I advise a few founders and one general product heuristic seems to surface over and over:
Any aspect of your work or life requiring “discipline” is usually a sign of a tooling gap or an automation gap. Many of these gaps are product/startup opportunities waiting to be taken.
To bring the conversation closer to home, consider a typical deep learning researcher as a target customer. The best researchers, besides creativity and knowledge, have something else — they are disciplined. But what exactly do we mean by “discipline”? The word discipline often leads to images of overwhelm and can lead to total paralysis in some.

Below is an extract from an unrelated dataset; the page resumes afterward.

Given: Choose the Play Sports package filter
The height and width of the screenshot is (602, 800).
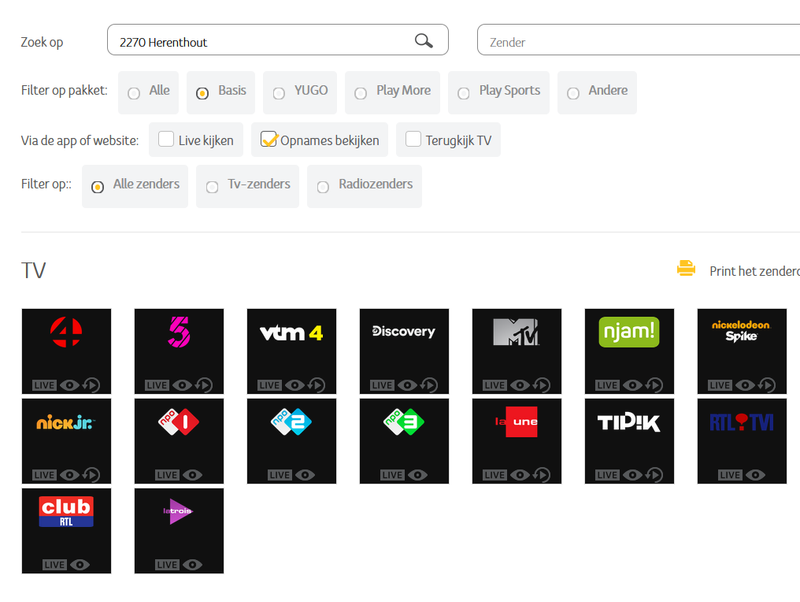Looking at the screenshot, I should click(x=464, y=93).
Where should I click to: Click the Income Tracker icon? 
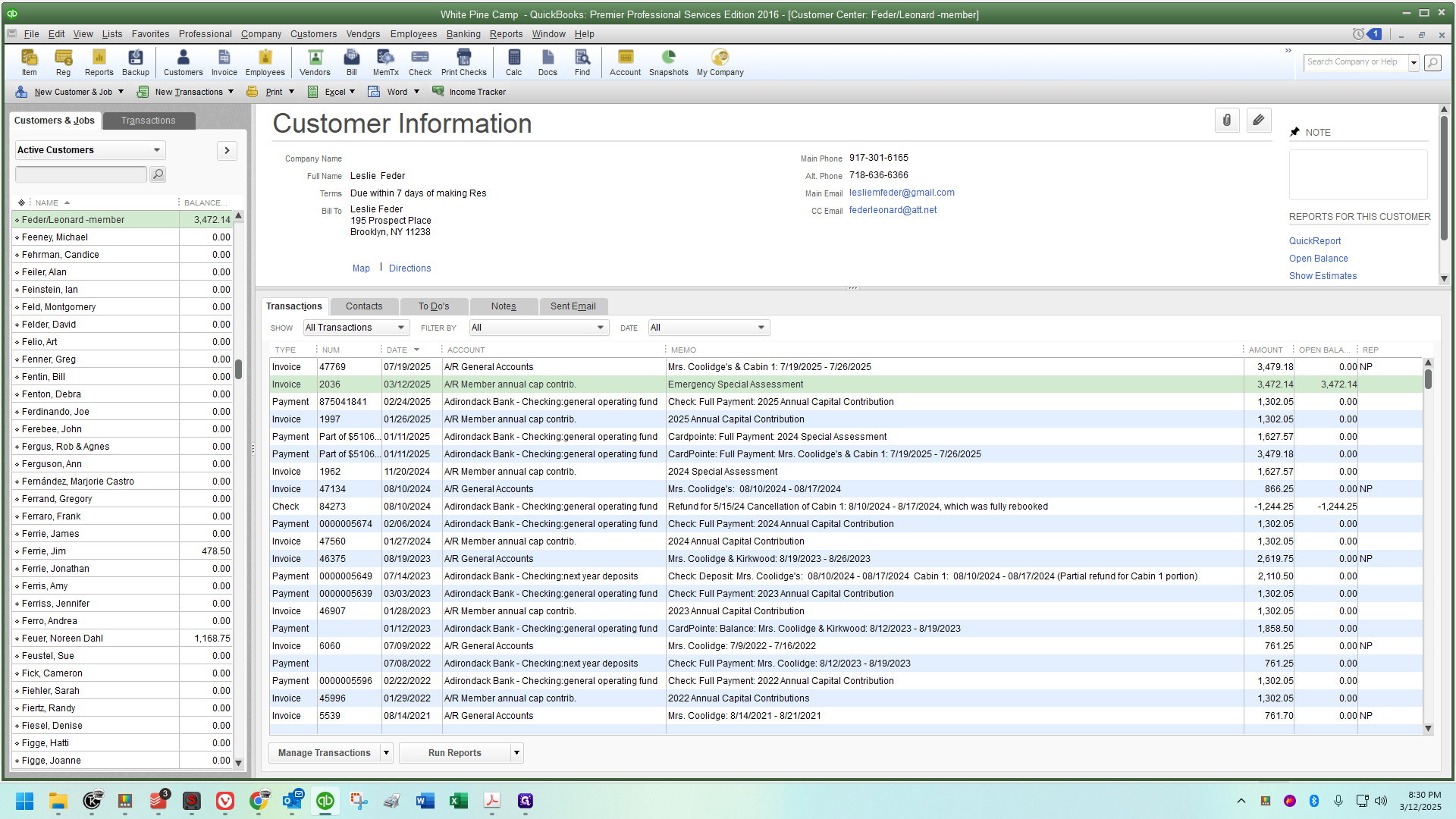point(469,92)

We lionize those who demonstrate discipline. I think this is partly because of some weird masochistic epistemology that goes like this: truth (value) is bitter (found in hard work); therefore, working hard (with discipline) should be valuable. If you think a little about it, all of that is a value judgment. If we set the value judgments aside, we can begin to break down what being “disciplined” means. One way to look at discipline is doing the following two things:
- Showing up every day
- Doing something each day that’s aligned with the research goal.
It’s interesting to note that item #1 — showing up every day — gets easier IF item #2 gets easier each day.

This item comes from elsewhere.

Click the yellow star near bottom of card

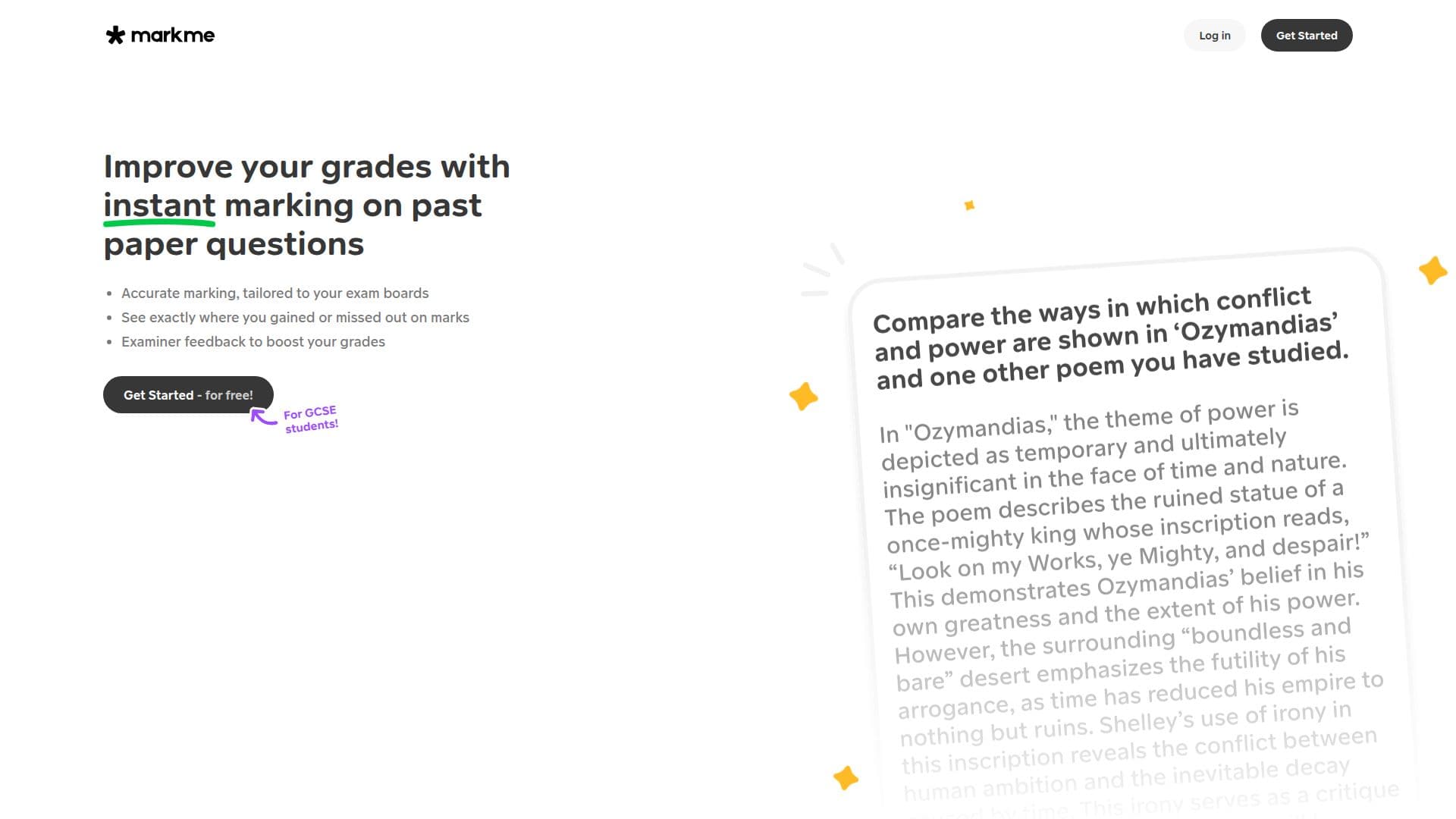(x=846, y=778)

Certain physical and mental health issues — like depression, for example — may make showing up every day hard regardless of progress in #2. That’s a complex and orthogonal problem, and I am intentionally putting it aside for this post. Be assured; I am not ignoring it.
To engineer productivity, it seems our biggest imperative should be in making #2 easier. A lot of developer/researcher productivity tools fall short of attempting that.
For example, AI-based code completion tools are great, but they don’t deal with the drudgery of experimentation while a typical researcher spends a relatively short amount of time coding. Drag-and-drop modeling tools look cool, but writing model code is the least painful (and probably most fun) part of a data science role. It seems a lot of the researcher productivity products aim to solve problems that are not making us more disciplined with less effort.
Dealing with messy data, working with and managing annotators, doing effective error analysis, writing and managing configuration files, dependency hells (yes, even with Docker), versioning everything so it can be reproduced, being able to recall a result or an experiment done a year ago in a new context, answering “data questions” from stakeholders on-demand, etc. are all examples of Sisyphean problems that suck willpower. There are products or product features that somewhat address each of these problems. Still, I’ve yet to experience a solid solution for any of these problems without involving a hodge-podge mashup and tears.
Aren’t you just restating “solve your own pain”?
No. Solving your pain is a useful product heuristic, but it’s different from “Discipline is Overrated”. Solving your pain is an obvious path to product building. It’s focusing on the negative (pain) and fixing the negative. Still, if we shift the frame a bit and focus on an apparent positive word like “discipline” in a value-free manner, we can then see underlying inefficiencies as new product opportunities. However, most of us are stuck with being in awe with discipline because, let’s face it, that’s been drilled into us as a good thing since childhood. In doing so, we fail to see high-value product opportunities right in front of us!
Most work is a combination of creativity and discipline. The goal of automation should be to move people from the zone of discipline to the zone of creativity. I hope the next generation of productivity products answer the question, “Is this feature making my user lazy?” in the affirmative. Because the lazier we get to be, the more creativity flourishes. Discipline truly is overrated.